Dallas Fed says “a housing bubble is brewing”

This week an interesting article came out. Researchers at the Dallas Fed published a report saying that a housing bubble is brewing. This seems super obvious but it’s important to note when the Federal Reserve, that controls our monetary policy, says such things. Now, this isn’t a “Fed Speech”, these are “researchers at the Dallas Fed” but still.

So what did they find?

Reasons for concern are clear in certain economic indicators—the price-to-rent ratio, in particular, and the price-to-income ratio—which show signs that 2021 house prices appear increasingly out of step with fundamentals.
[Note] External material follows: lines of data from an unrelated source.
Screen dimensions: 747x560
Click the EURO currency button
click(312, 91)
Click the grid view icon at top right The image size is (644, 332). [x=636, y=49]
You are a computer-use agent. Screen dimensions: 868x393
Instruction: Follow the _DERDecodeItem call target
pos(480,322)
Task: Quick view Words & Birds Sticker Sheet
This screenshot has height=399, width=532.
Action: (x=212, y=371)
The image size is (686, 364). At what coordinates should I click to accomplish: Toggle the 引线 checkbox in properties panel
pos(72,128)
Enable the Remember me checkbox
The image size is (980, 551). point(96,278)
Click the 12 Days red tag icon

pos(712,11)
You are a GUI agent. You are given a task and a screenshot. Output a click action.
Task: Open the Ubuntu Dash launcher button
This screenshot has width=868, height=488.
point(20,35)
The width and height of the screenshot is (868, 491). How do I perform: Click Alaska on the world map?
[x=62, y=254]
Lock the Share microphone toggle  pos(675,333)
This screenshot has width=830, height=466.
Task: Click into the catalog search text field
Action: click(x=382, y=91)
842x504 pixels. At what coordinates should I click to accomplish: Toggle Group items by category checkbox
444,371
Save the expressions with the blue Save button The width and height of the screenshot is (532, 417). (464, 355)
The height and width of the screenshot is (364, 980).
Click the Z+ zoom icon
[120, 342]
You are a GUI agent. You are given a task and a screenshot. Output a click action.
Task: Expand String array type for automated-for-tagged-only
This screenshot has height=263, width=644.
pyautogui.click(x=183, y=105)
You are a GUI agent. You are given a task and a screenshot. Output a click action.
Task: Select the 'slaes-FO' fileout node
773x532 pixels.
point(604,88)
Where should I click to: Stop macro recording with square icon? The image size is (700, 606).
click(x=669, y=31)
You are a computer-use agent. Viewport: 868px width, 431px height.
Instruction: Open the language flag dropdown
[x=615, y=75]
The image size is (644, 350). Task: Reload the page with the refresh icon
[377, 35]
Yes, no shit. San Diego was recently called the most unaffordable housing market in the nation. Not New York, not San Francisco – San Diego. I totally believe it, because income in San Diego has always been rather low. Which is why when I moved back here pre-pandemic, I made sure to get a remote job from San Francisco.

Anyway, so why do the researchers think this is happening?

While historically low interest rates are a factor, they do not fully explain housing market developments. Other drivers have played a role, including pandemic-related U.S. fiscal stimulus programs and COVID-19-related supply-chain disruptions and associated policy responses.

The resulting fundamental-driven higher house prices may have fueled a fear-of-missing-out wave of exuberance involving new investors and more aggressive speculation among existing investors.


Aka it’s not our fault! I like that they don’t even mention mortgage-backed securities here.